‘And is it a boy or a girl?” I asked this guy who would be my friend, as we got to know each other. Crestfallen, he replied: ”It’s a girl.”
And then he explained the frown on his face. ”This is no world to bring up a girl. The boys are going to f%*k her before she knows anything about love or sex. When she is older they are going to look at her and imagine doing things with her. And there is hardly a chance that she will be well off unless she marries someone rich.”
My new friend’s lack of confidence was not misplaced. ”I know. I have done it to many girls myself,” he said before going into the details about how he had ”fooled ’em, f%*ked ’em and left ’em”.
That was back in 1993. The little girl was a mere two years old then.

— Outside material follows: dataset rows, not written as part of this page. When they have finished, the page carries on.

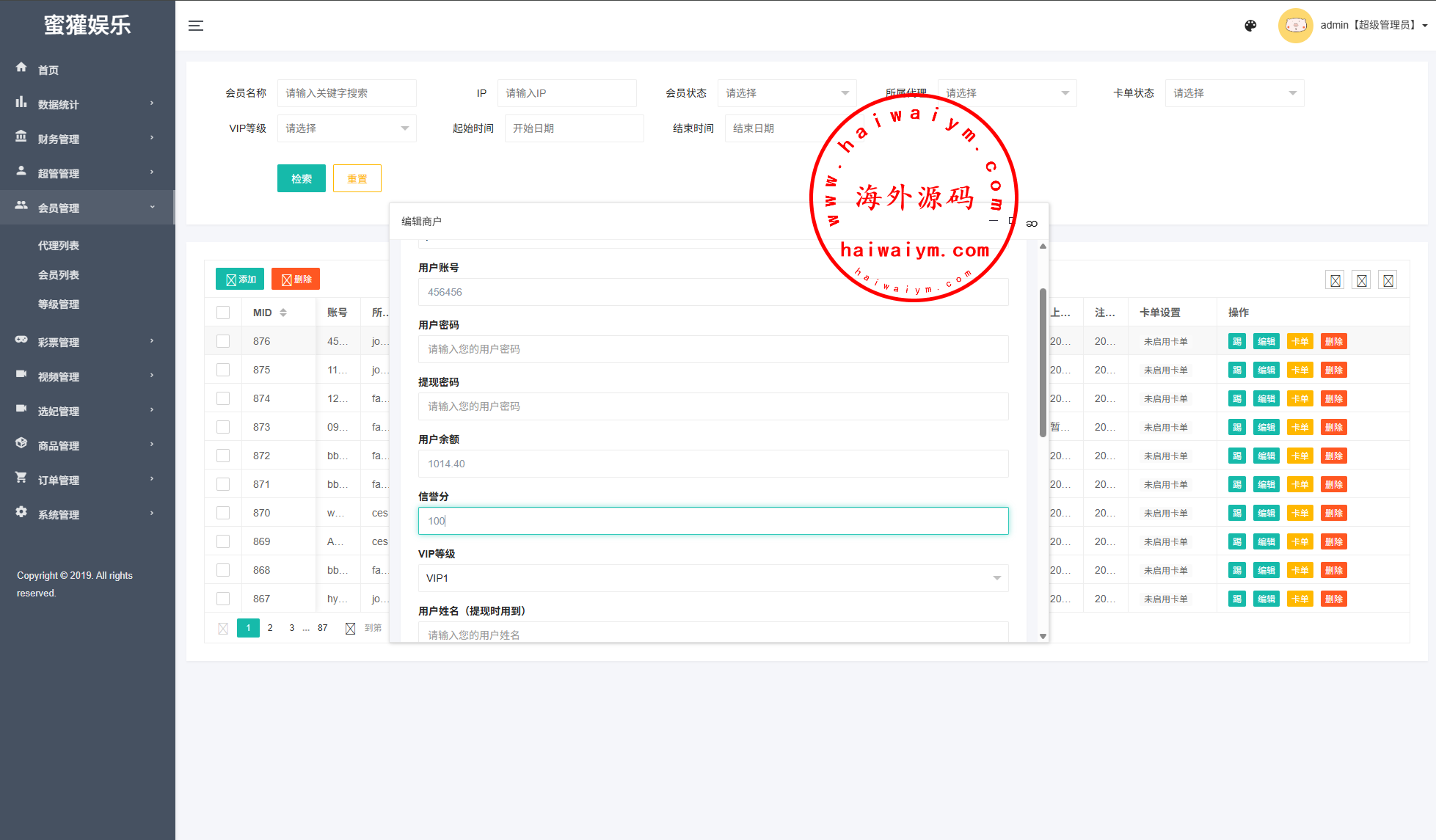The image size is (1436, 840).
Task: Click the 财务管理 bank icon
Action: point(21,137)
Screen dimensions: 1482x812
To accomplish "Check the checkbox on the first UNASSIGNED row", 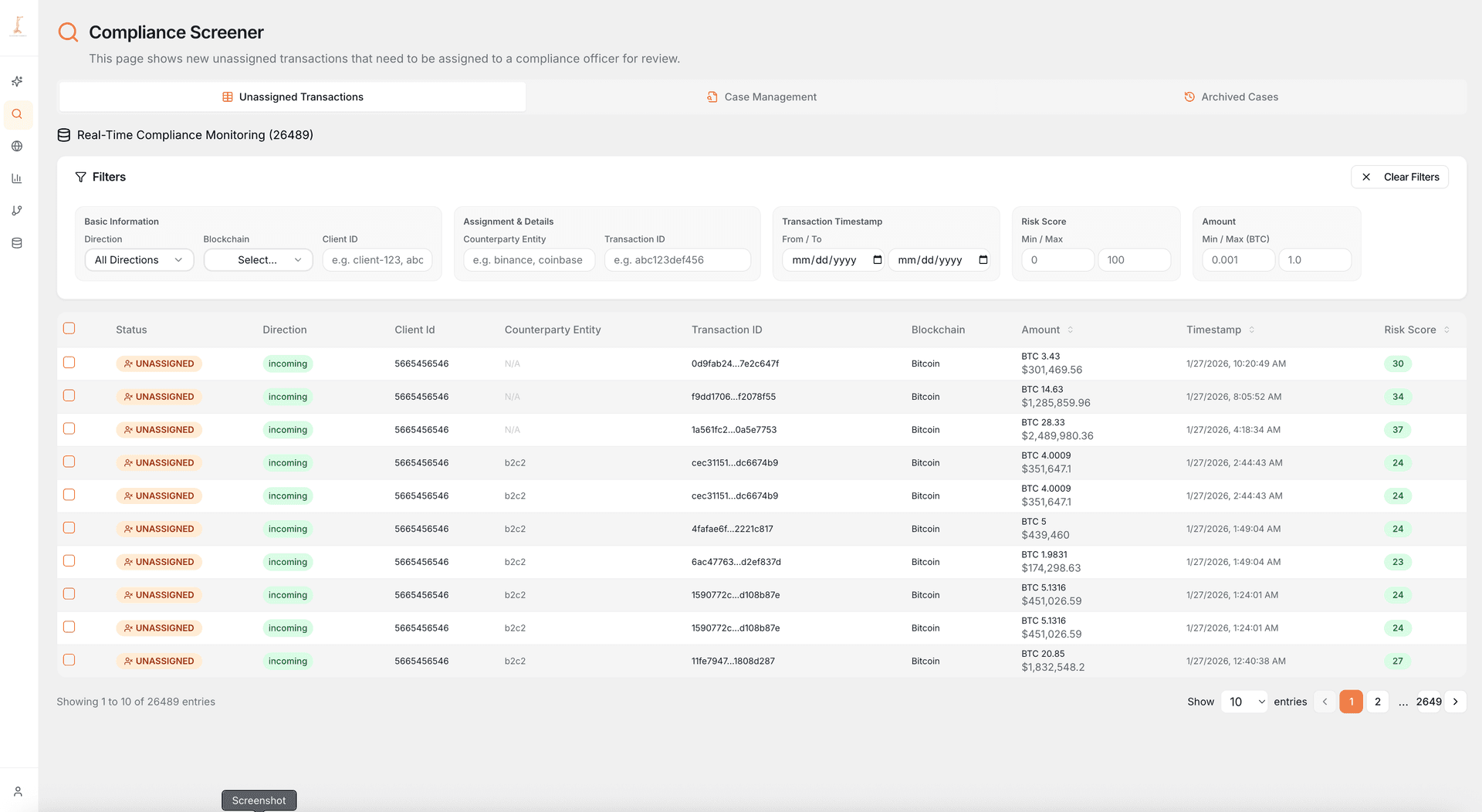I will coord(69,363).
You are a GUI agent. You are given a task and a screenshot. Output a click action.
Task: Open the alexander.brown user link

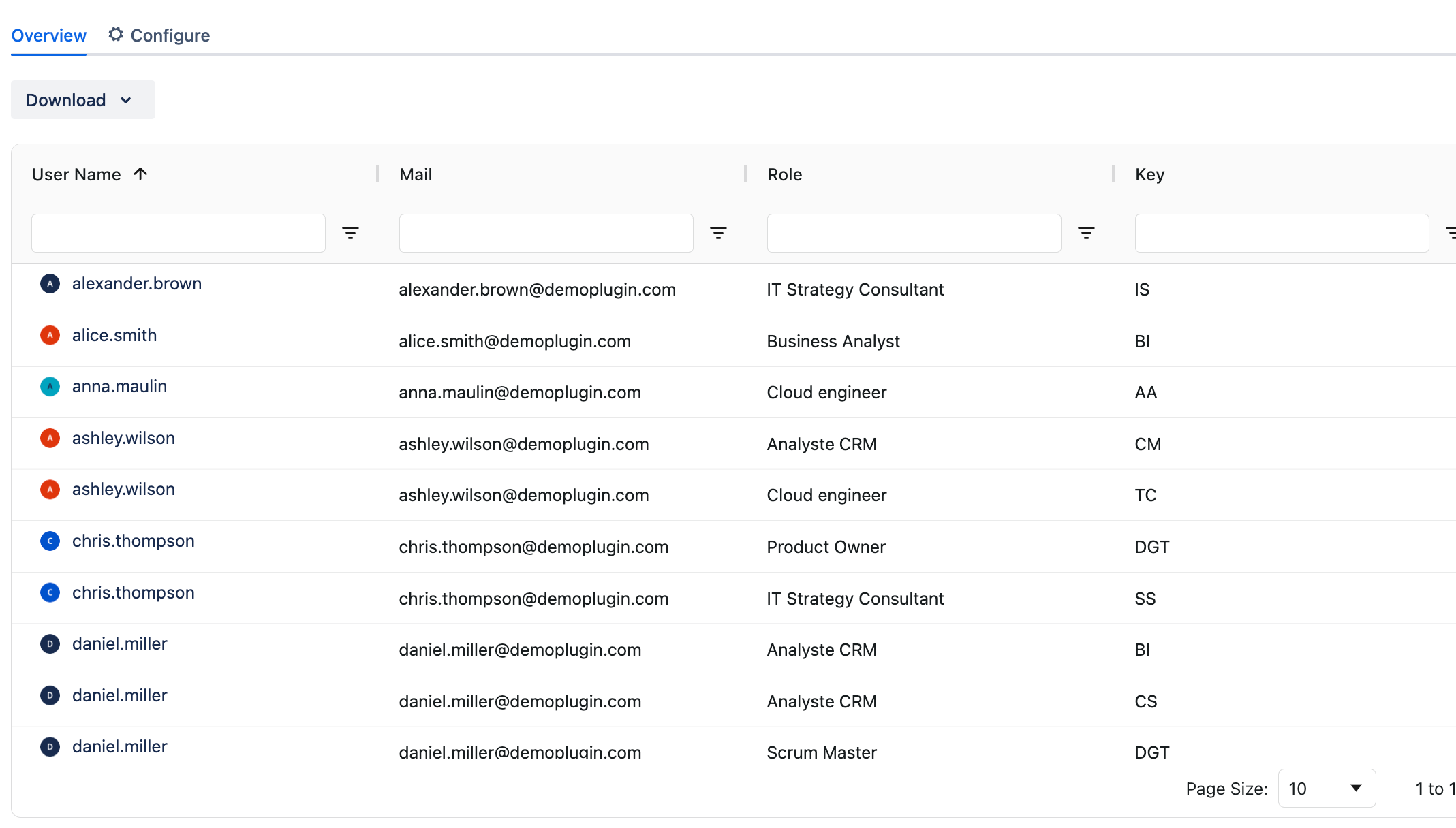[137, 284]
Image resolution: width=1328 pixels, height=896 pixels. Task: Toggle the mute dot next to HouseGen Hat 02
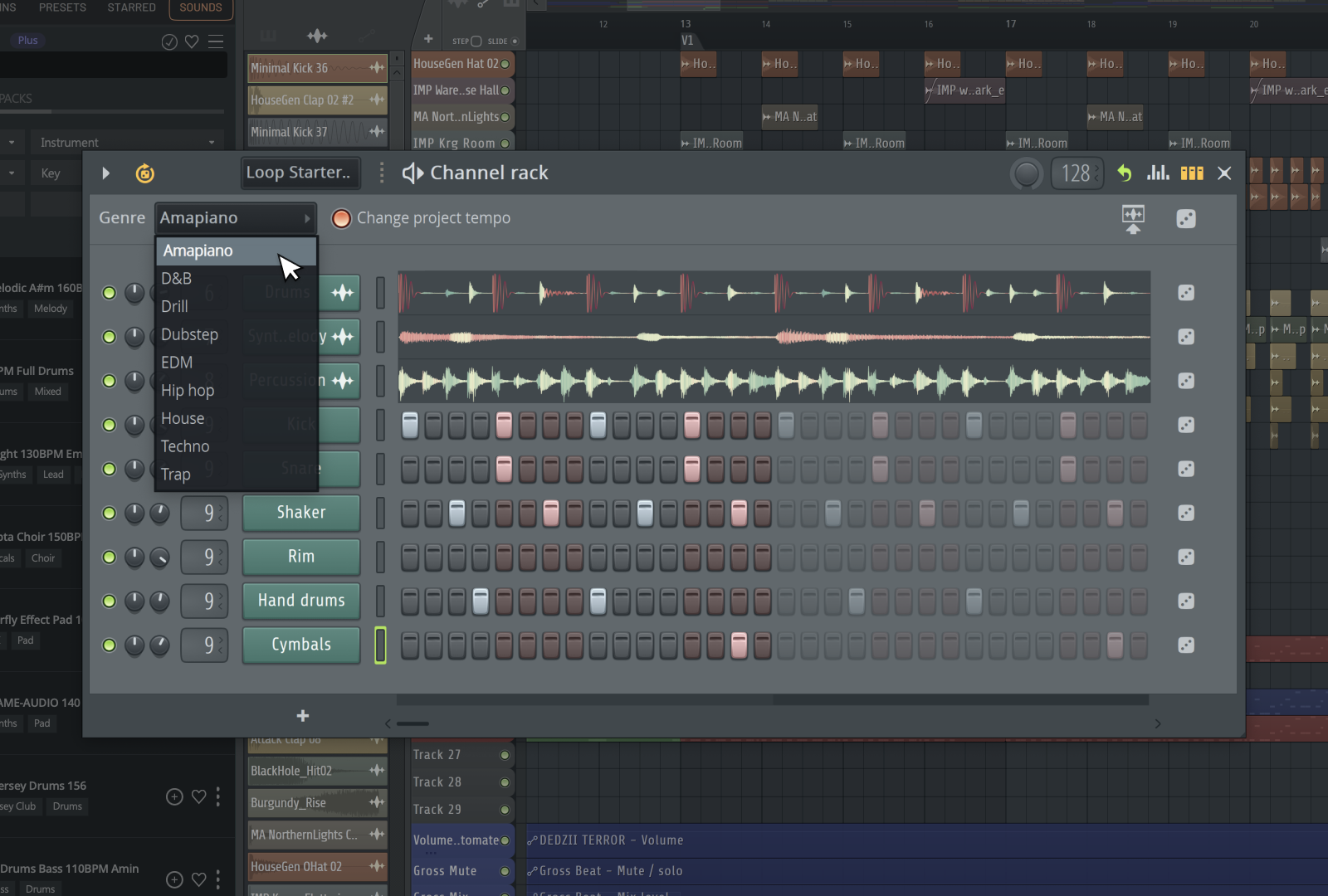tap(506, 63)
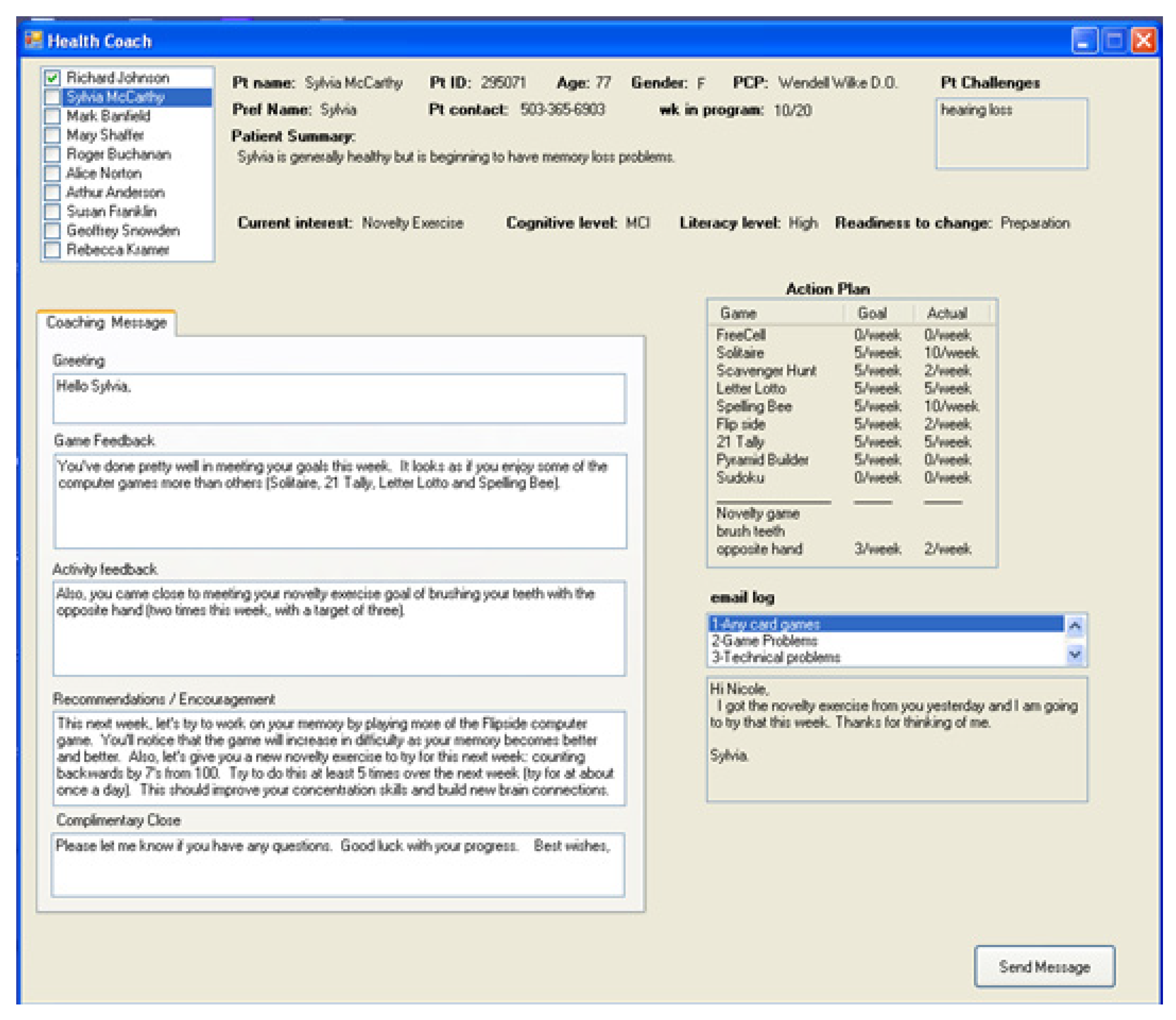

I recently met my friend again and we got chatting about families. I am happy to report that he is no longer as worried about his daughter’s prospects as he was back then.
Somehow, as a father to a little girl myself, I understood his reasons for being confident about the future that awaits this generation of girls — or girl-children as our daughters are now known.
It has never been a better time to be a girl in South Africa.
Sure, reports of rape and other forms of sexual assaults are still far too many. Women are still being objectified in the mass media. The face of poverty is still a face of a (black) woman and this gender is still on the receiving end of HIV/Aids.
But be that as it may, I share my friend’s optimism that, all things being equal, our daughters have a better chance of success than our sisters or mothers had.
For starters, they can learn from an early age that girls too can be superheroes. The girls in the cartoon The Powerpuff Girls attest. The series is about how three little girls have dedicated their lives to saving the world and ridding it of crime. All of which they intend doing before bedtime every day.
As soon as they go to school and can string an essay together, they stand a chance of spending a day with the president of the country, learning how a country is run.
Girls are beneficiaries — through programmes such as Take a Girl Child to Work — of concerted efforts to expose them to the workplace and to teach them early on in their lives that they can be all they want to be, that their gender is no inhibition.
If a girl became interested in politics, she would realise that South Africa is still waiting for its first male Speaker of Parliament and that 12 of the current 27 Cabinet ministers are women.
Unless they revisit newspaper clips of April this year, they are likely to think that a woman premier is a normal feature in society, which is why four of the nine are women.
If my own daughter could, she would read this newspaper and find out that daddy’s boss is a woman and the heavens have not fallen. She would realise that mommy, too, has a boss who is a girl.
Still in the workplace, they will learn that those who treat women as sex objects are punished in terms of the many sexual harassment laws. Okay, maybe they are not always punished, but there is enough body of law making such practice intolerable.
And unlike some of us who grew up identifying women as ”the one who drives a car” because there were so few women in our community driving cars, our daughters will grow up not knowing that such a simple thing was once a preserve of masculinity.
If they learn bad habits such as smoking, we will condemn them on the basis of what they do to their health rather than because they are curious social creations.
I am reminded here of a tiff between Professor Itumeleng Mosala and Dr Mamphela Ramphele where Mosala said Ramphele’s claim to fame was that she smoked cigarettes when it was unheard of for black women to do so, and that she had a relationship with Black Consciousness leader Steve Biko.
If I have a gripe with all this focus on girls, it is that I wish black boy-children — especially those who grew up in an era where white males were seen as the natural heirs to the throne of the world — were being empowered in a similar way. Perhaps that would diminish the number of young men who call anyone likely to pay them for a service, such as washing your car or helping you park it, ngamla (white man).